Fig. 6.

Inhibition of FKBPs impairs homologous recombination independently of mTOR. (A) A schematic presenting the strategy for chemical inhibition of FKBP25 by rapamycin without inhibiting mTOR. mTOR activity is restored by competition with FK506, which has a similar affinity for FKBP12 as rapamycin. [The following Protein Databank (PDB) entries were used in the generation of this figure; PDB ID 3FAP (Liang et al. 1999) and PDB ID 2MPH (Prakash et al. 2016)] (B) MTT proliferation assay as a proxy for the restoration of mTOR activity measuring proliferation.
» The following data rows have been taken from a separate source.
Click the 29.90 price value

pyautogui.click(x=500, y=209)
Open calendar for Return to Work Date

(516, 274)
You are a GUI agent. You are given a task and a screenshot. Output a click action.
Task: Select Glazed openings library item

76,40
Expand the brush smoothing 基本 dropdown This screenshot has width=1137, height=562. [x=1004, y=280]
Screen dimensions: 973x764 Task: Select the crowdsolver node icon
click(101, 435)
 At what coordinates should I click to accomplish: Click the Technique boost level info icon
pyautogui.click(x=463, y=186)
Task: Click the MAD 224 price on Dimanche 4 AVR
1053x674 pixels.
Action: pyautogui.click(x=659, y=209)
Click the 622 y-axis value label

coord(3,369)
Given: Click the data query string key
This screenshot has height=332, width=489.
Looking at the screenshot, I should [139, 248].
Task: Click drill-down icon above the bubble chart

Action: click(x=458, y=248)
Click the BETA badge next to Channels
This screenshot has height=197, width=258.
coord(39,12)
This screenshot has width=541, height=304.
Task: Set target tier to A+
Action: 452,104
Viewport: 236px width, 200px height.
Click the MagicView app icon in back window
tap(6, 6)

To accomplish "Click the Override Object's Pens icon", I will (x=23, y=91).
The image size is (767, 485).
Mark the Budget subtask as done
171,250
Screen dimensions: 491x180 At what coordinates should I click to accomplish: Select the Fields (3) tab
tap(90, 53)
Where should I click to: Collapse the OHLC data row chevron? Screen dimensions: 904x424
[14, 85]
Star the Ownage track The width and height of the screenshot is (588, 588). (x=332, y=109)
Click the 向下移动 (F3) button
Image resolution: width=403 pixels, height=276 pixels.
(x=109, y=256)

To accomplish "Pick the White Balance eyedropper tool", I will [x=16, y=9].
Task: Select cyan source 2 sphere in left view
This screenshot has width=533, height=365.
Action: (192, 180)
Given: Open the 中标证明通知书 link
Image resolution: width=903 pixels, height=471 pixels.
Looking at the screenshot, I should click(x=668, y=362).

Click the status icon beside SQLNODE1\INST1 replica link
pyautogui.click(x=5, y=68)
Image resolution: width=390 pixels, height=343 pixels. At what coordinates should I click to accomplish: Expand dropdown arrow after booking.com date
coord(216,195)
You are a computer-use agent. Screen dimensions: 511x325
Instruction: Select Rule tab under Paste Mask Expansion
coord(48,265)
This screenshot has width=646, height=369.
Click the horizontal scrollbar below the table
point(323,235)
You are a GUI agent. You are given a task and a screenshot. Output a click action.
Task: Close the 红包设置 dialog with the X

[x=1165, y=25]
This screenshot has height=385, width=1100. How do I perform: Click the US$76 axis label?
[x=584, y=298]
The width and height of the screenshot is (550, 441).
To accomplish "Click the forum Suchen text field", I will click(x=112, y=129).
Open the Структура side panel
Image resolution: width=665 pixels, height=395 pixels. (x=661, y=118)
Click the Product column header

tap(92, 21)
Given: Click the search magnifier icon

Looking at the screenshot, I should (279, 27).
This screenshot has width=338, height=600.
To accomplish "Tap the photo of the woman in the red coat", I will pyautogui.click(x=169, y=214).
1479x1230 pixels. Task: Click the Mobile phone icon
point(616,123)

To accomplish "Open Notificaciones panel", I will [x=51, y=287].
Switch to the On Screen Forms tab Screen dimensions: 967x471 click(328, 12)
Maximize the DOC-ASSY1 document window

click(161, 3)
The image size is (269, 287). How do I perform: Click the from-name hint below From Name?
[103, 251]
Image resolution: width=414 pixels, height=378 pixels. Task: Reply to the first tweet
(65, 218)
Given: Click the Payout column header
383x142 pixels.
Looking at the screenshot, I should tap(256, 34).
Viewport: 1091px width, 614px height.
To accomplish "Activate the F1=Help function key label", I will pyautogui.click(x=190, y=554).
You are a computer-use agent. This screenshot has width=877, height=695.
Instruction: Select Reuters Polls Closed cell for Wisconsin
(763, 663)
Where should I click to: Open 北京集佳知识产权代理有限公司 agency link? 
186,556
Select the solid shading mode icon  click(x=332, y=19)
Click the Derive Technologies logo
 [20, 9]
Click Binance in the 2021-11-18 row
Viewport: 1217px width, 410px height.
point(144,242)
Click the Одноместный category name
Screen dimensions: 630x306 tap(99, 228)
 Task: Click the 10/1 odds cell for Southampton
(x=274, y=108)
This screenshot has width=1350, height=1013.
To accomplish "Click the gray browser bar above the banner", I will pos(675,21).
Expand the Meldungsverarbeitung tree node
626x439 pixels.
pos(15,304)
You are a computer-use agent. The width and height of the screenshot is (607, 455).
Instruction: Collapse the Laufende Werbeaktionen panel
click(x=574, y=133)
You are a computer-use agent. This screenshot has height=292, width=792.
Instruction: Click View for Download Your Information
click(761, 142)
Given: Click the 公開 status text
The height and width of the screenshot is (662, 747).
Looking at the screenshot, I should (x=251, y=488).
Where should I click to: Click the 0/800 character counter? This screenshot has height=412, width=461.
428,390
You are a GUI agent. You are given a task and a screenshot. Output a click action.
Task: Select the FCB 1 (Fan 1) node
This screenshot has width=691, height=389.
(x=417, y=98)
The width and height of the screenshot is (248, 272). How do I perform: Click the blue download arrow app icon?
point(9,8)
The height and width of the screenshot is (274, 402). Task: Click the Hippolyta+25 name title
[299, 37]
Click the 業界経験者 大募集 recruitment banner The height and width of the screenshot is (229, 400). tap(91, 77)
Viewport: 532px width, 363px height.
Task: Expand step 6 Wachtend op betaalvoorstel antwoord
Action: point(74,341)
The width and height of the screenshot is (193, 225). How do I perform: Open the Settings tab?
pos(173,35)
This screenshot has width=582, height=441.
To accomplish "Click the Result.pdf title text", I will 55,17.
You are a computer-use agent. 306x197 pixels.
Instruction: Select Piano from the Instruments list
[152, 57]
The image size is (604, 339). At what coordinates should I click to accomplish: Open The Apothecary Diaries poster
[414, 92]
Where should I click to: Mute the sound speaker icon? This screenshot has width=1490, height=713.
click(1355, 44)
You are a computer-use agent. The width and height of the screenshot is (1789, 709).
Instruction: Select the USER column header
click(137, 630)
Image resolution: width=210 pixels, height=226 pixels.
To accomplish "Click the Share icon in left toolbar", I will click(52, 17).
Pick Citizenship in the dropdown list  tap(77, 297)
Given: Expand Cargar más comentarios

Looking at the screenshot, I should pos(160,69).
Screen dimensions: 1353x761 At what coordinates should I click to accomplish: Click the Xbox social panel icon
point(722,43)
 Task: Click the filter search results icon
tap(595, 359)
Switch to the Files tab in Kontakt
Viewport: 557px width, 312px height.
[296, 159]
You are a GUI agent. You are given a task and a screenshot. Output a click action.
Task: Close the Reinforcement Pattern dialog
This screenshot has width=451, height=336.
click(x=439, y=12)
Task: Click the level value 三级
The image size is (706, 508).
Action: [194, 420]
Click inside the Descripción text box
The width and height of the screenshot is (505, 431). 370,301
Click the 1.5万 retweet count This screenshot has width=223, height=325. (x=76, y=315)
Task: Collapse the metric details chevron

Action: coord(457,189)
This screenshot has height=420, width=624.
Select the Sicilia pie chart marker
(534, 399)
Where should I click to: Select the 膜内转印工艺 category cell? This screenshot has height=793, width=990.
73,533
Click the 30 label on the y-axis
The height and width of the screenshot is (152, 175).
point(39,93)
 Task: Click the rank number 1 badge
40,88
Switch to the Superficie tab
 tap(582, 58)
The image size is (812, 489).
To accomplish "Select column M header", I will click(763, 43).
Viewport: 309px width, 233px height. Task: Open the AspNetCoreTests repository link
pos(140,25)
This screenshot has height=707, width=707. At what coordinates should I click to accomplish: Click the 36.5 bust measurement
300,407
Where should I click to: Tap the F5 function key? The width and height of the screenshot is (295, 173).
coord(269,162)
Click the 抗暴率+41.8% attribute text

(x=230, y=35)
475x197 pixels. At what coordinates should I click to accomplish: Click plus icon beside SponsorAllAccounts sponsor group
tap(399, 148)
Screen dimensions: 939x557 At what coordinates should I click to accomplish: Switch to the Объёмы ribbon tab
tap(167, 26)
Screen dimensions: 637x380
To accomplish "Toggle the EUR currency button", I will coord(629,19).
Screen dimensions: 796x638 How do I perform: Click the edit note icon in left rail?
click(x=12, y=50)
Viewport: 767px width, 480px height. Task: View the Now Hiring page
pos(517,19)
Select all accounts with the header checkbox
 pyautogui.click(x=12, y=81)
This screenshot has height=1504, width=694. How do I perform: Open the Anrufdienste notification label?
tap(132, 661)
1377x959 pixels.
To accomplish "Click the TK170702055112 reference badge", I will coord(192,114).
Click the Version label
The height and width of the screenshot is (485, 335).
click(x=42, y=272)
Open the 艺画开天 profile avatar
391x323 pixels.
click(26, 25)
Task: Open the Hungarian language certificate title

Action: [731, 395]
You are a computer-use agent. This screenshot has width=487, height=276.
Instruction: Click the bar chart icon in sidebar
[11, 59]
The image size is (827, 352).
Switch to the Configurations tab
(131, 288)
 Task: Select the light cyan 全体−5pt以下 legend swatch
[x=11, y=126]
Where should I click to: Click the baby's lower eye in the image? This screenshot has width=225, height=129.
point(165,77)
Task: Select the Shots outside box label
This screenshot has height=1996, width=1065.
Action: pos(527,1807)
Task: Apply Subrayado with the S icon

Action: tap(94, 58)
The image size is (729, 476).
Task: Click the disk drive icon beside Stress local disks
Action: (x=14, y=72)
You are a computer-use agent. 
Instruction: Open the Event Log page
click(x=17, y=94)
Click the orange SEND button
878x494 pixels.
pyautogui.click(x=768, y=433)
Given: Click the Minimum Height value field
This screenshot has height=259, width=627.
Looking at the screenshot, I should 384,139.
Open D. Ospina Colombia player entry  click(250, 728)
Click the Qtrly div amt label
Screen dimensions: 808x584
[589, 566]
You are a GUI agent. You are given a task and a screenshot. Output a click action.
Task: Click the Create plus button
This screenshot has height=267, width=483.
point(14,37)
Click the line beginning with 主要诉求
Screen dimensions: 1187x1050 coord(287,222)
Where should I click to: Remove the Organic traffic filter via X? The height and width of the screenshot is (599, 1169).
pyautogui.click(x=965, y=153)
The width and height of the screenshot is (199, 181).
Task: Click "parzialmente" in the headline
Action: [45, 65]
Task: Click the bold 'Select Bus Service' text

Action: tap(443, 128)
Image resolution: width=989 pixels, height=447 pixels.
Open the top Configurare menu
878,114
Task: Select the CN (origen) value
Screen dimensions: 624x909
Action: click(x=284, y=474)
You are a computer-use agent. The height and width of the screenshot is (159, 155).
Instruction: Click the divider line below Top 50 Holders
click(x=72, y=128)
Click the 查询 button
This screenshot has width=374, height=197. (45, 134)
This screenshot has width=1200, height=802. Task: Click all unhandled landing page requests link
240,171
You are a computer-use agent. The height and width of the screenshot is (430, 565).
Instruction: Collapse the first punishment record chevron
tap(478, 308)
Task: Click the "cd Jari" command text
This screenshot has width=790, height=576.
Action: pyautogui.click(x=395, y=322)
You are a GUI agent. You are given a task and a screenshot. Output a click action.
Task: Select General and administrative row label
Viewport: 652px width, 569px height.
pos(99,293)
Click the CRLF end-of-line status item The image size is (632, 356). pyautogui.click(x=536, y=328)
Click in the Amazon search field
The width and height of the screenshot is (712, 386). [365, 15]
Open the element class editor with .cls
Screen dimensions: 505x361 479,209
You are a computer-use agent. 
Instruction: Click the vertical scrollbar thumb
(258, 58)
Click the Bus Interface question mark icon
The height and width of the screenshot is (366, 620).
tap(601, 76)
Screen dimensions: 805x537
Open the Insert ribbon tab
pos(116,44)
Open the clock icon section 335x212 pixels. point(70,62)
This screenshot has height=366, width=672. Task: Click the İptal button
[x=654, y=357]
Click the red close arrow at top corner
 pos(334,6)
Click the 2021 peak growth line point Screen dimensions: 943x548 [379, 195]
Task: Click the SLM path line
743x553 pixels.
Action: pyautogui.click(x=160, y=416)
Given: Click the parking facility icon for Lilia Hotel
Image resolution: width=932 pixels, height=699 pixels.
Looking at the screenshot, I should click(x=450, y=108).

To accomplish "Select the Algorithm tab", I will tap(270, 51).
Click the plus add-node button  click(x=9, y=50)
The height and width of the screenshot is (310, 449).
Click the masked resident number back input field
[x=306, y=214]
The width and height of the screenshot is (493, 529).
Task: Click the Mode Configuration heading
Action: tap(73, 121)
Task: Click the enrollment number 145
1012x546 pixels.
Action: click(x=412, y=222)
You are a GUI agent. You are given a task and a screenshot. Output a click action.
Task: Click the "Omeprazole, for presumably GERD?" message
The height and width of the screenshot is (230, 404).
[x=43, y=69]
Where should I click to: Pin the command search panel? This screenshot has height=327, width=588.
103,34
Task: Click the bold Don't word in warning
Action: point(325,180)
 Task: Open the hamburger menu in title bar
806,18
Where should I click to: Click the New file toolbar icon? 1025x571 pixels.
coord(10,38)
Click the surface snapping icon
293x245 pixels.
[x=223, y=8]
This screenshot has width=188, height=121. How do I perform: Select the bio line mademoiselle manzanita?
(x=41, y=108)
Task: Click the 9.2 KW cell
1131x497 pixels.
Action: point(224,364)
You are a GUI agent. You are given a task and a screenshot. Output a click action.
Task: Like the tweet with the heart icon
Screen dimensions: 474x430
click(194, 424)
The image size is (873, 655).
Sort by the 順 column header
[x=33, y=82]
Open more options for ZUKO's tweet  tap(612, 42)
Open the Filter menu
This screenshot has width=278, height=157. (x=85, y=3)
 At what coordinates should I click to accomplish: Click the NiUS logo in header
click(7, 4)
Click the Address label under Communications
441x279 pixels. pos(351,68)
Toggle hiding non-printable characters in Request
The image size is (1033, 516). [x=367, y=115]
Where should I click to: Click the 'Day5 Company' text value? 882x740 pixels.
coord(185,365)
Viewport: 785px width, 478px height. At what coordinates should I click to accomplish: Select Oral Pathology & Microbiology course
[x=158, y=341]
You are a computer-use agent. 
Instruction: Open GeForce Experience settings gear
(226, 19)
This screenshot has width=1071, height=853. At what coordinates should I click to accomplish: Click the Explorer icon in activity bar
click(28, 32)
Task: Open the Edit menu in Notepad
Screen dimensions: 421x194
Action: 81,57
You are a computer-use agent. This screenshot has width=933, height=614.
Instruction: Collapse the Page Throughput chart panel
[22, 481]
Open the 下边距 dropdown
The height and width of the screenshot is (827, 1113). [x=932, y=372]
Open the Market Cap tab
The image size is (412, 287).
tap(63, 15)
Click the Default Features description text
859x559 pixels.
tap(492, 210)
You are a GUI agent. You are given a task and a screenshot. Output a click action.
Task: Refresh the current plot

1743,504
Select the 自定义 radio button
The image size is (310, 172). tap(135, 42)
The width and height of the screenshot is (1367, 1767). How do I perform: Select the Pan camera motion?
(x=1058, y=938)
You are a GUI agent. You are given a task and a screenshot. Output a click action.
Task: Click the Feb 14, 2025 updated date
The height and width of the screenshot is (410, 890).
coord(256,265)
Cells were treated with either a dimethyl sulfoxide (DMSO) control, 10 nmol/L rapamycin, or 10 nmol/L Torin1 in the absence or presence of 2 μmol/L FK506. Error bars represent the standard error of 4 measurements across 4 independent experiments. (C) MTT proliferation assay of cells treated with increasing doses of the Parp-inhibitor olaparib in combination with 10 nmol/L rapamycin or 10 nmol/L rapamycin and 2 μmol/L FK506. Error bars represent the standard error of 4 measurements across 4 independent experiments. (D) MTT proliferation assay, cells treated as in (E). Error bars represent the standard error of 4 measurements from 2 independent experiments. (E) Flow cytometry reporter assay measuring the homolous recombinant double strand break repair pathway utilization in cells treated with DMSO control; 10 nmol/L rapamycin, 10 nmol/L Torin 1, and 2 μmol/L FK506; or 10 nmol/L rapamycin and 2 μmol/L FK506. Error bars represent standard error of 4 independent experiments. Significance relative to the DMSO control treated cells is shown above each bar. *, P < 0.05; **, P < 0.01.